Word and element location data:
** START **
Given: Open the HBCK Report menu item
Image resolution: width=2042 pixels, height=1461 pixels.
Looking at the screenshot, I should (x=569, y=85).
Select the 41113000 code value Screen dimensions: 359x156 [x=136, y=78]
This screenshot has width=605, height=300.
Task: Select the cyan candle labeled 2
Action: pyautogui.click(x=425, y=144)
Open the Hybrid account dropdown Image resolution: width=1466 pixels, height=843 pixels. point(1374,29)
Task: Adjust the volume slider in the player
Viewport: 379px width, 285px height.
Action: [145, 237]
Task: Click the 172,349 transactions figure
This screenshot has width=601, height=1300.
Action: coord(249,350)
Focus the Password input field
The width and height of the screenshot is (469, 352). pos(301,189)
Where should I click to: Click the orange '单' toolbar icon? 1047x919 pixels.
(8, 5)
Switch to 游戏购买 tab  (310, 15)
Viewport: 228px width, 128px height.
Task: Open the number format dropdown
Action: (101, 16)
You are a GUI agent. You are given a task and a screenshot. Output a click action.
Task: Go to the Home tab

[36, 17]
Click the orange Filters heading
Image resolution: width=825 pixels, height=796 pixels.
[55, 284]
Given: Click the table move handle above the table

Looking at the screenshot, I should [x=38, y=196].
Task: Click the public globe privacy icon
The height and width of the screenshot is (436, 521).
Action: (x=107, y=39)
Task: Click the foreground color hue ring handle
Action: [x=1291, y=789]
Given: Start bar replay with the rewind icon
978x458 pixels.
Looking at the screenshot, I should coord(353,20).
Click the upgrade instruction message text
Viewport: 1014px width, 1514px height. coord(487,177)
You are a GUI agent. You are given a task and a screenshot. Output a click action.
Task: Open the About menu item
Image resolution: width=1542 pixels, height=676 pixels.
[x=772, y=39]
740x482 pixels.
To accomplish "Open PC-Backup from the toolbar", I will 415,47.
** END **
TASK BRIEF
Rewrite the rows starting with the line containing "740x482 pixels." and continuing through the end of the rows, keeping the requests, and shift every coordinate in the answers up by 103.

EXERCISE OUTPUT
740x482 pixels.
To accomplish "Open PC-Backup from the toolbar", I will 518,150.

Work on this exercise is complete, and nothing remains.